A Quickstart Tutorial on PHP Generators

2024-06-05

To optimize memory usage, the crwlr/crawler library leverages PHP's Generators. If you want to write a custom step for your crawler, the step must return a Generator. Since working with generators can be a bit tricky if you're new to them, this post offers an intro on how to use them and highlights common pitfalls to avoid.

When to use Generators?

In most PHP code, generators might not be necessary and could add unnecessary complexity. However, when your application potentially deals with large amounts of data, such as in crawlers, generators can help you avoid exceeding PHP's memory limits.

The Basics

When a function returns an array like this:

function foo(): array
{
    return ['one', 'two', 'three'];
}

The array consists of three elements, but they are returned as one single return value, so the entire array is in memory at once. If the array is very large, this can become problematic.

Instead, the function could return a Generator like this:

function foo(): Generator {
    yield 'one';

    yield 'two';

    yield 'three';
}

Here, each value is yielded one by one. This allows loops to iterate over the returned (yielded) items while keeping only one item in memory at a time.

Iterating over the items of the array or Generator looks the same in both cases:

foreach (foo() as $index => $item) {
    // process $item
}

However, the memory usage is different.

A minor downside: Because only one item is in memory at a time, you can only use the function's return value by iterating over it. You can't work with foo()'s return value as if it were an array. For example, you can't access an item by index, like foo()[1].

That's the basic theory. Now, let's look at a more real-life example.

An Example That Can Consume a Lot of Memory

Imagine having something like this:

foreach (loadAllPages('https://www.example.com/list?page=1') as $loadedPage) {
    // Process the loaded page.
}

Here, https://www.example.com/list?page=1 is the first page of a paginated product listing, with pagination links to further list pages containing more products. The loadAllPages() method loads all those list pages, which could be just a few or even thousands of pages. The loadAllPages() function might look something like this:

function loadAllPages(string $firstPageUrl): array
{
    $pages = [];

    $pages[] = $currentPage = file_get_contents($firstPageUrl);

    $nextPageLink = getNextPageLink($currentPage); // returns the URL, linked in the "next page" link, or null.

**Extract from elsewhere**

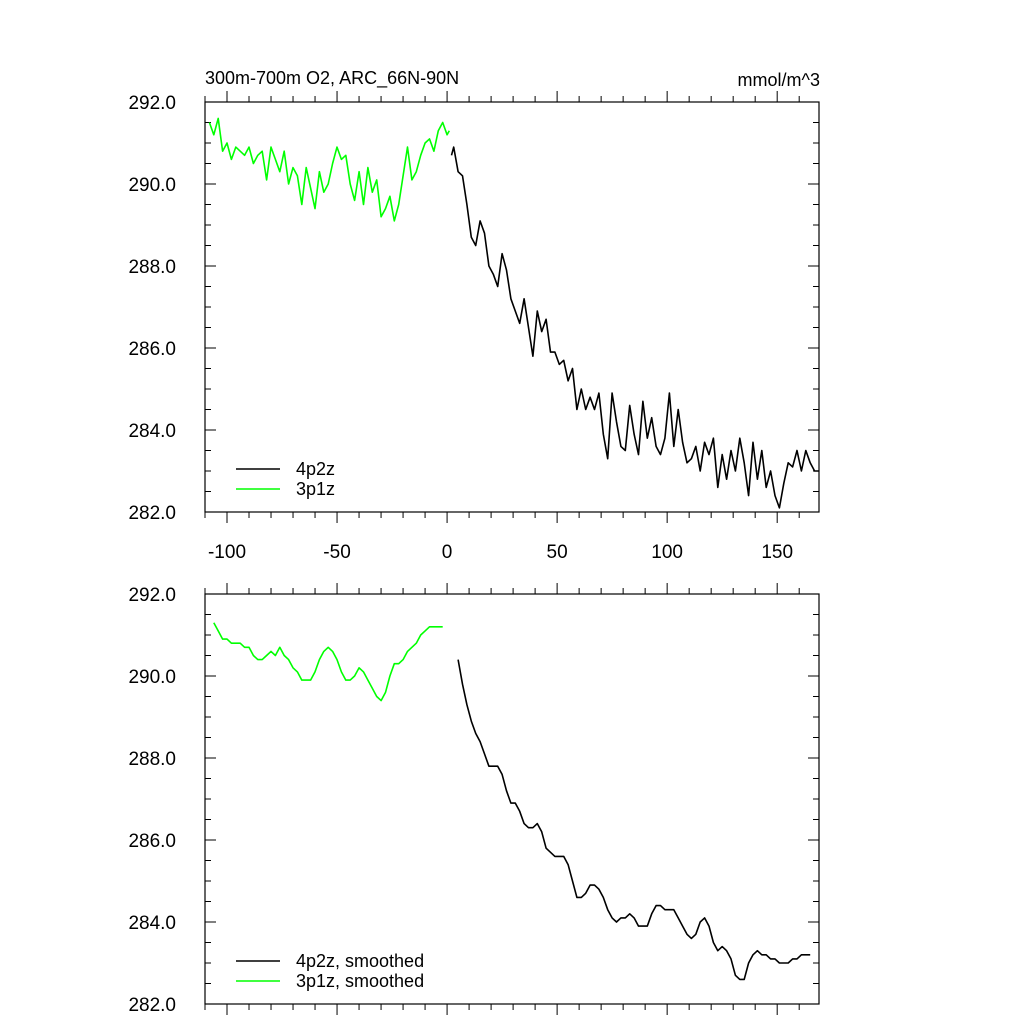  What do you see at coordinates (360, 981) in the screenshot?
I see `legend-label: 3p1z, smoothed` at bounding box center [360, 981].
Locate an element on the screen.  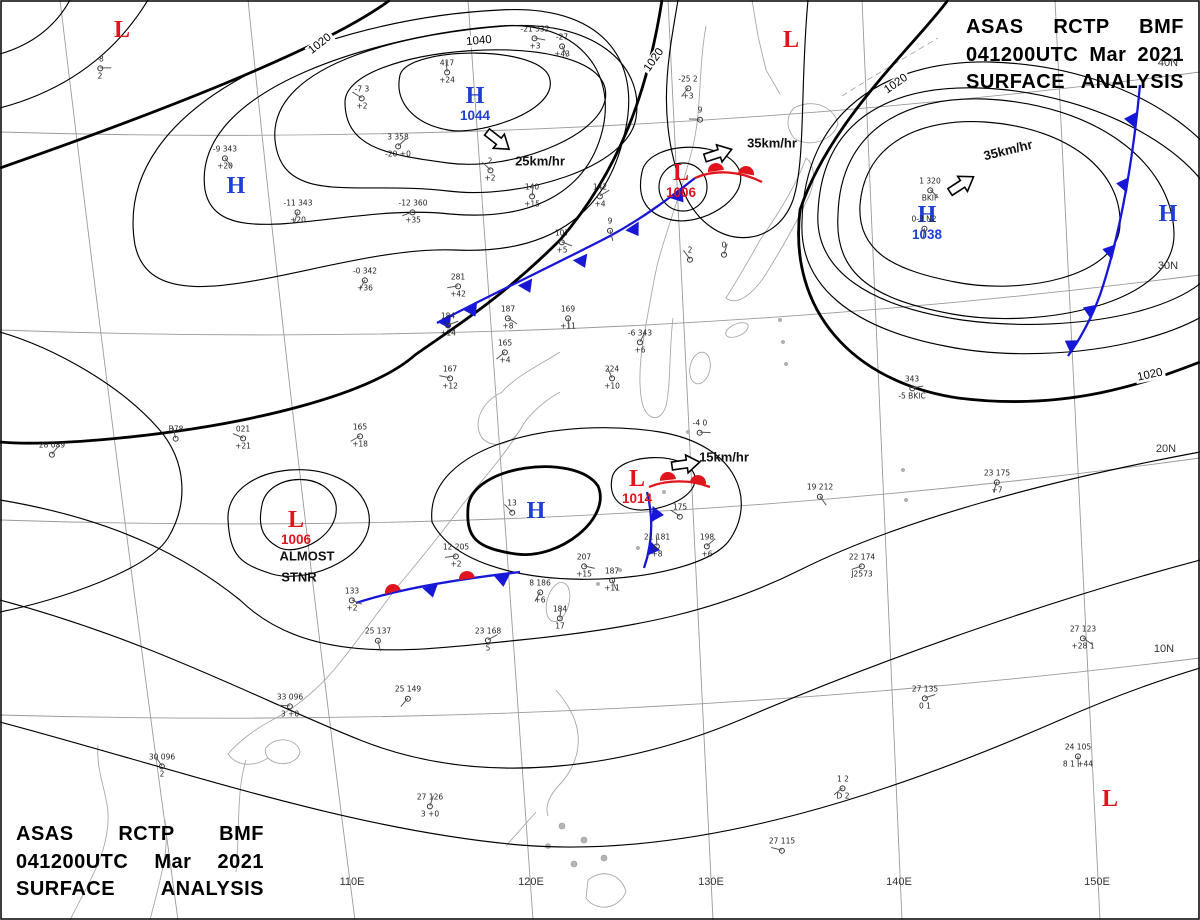
station-plot: B78 is located at coordinates (176, 434).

    while ($nextPageLink) {
        $pages[] = $currentPage = file_get_contents($nextPageLink);

        $nextPageLink = getNextPageLink($currentPage);
    }

    return $pages;
}

As you can see, we are filling the $pages array with all the responses until all pages are loaded, resulting in a very large array that we return at the end. This approach will use a lot of memory if there are more than just a few pages.

You could rewrite the code to load and process each page individually, but with your codebase becoming more complex, this won't always be a feasible option.

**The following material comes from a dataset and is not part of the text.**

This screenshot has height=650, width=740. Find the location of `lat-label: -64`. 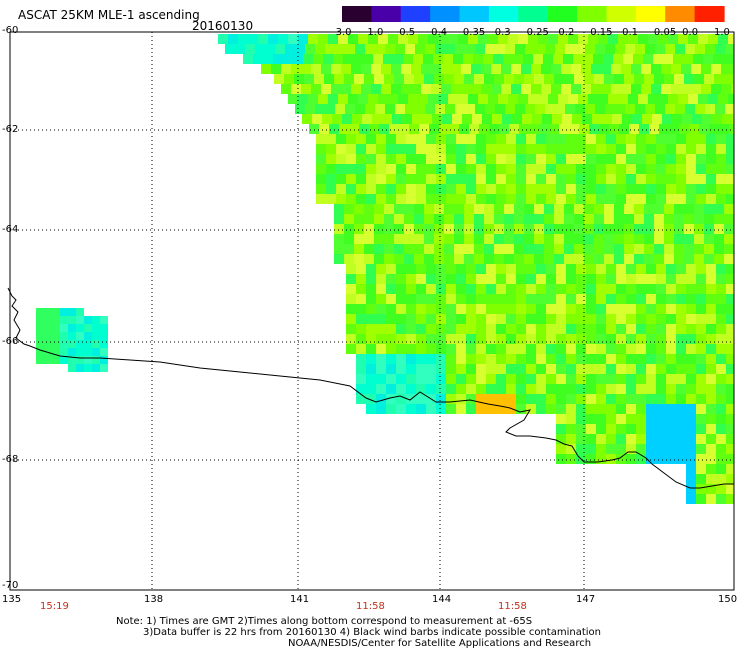

lat-label: -64 is located at coordinates (10, 230).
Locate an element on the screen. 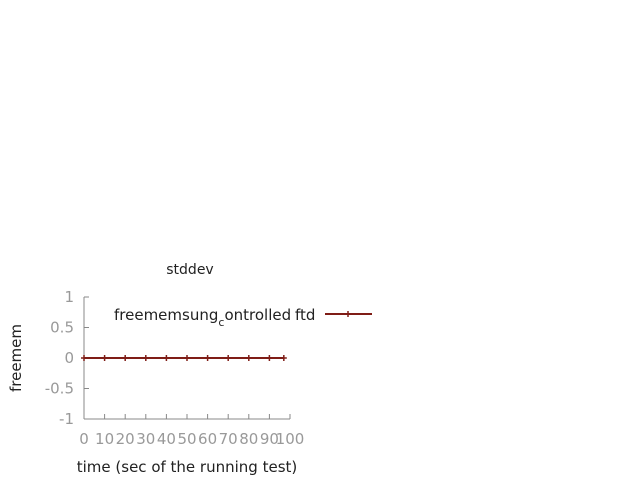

Rewriting It to Use Generators

Instead, we can change the function to return a Generator:

function loadAllPages(string $firstPageUrl): Generator
{
    $currentPage = file_get_contents($firstPageUrl);

    yield $currentPage;

    while ($nextPageLink = getNextPageLink($currentPage)) {
        $currentPage = file_get_contents($nextPageLink);

        yield $currentPage;
    }
}

Instead of collecting all items in an array and returning the whole array at the end, we immediately return (or yield) each item with the yield keyword.

A common Pitfall: Yield does not Stop Code Execution!

One important piece of advice when working with generators:
Forget the return early pattern! Or at least be aware that yield doesn't stop code execution.

Imagine this function with return:

function foo(bool $foo = true): string
{
    if ($foo) {
        return 'foo';
    }

    return 'bar';
}

var_dump(foo());     // string(3) "foo"
var_dump(foo(false)) // string(3) "bar"

This function returns either foo or bar when called. If you simply replace return with yield and change the return type to Generator:

function foo(bool $foo = true): Generator
{
    if ($foo) {
        yield 'foo';
    }

    yield 'bar';
}

foreach (foo() as $returnValue) {
    var_dump($returnValue);
}

// Output:
// string(3) "foo"
// string(3) "bar"

It yields both foo and bar, because yield does not stop the function's execution.

Instead, either use else:

function foo(bool $foo = true): Generator
{
    if ($foo) {
        yield 'foo';
    } else {
        yield 'bar';
    }
}

Or if the function is more than a simple if/else, you can also add a return; after yielding a value:

function getAboveFiveAndStopWhenAboveTen(array $numbers): Generator
{
    foreach ($numbers as $number) {
        if ($number > 10) {
            yield $number;

            return;
        } elseif ($number > 5) {
            yield $number;
        }
    }
}

foreach (getAboveFiveAndStopWhenAboveTen([3, 6, 4, 13, 7]) as $returnValue) {
    var_dump($returnValue);
}

// Prints:
// int(6)
// int(13)

That's it!

In the end, generators aren't rocket science and are quite easy to use once you are aware of the pitfalls. Now, you can apply what you've learned and write your own custom steps to extend the crawler library for your purposes.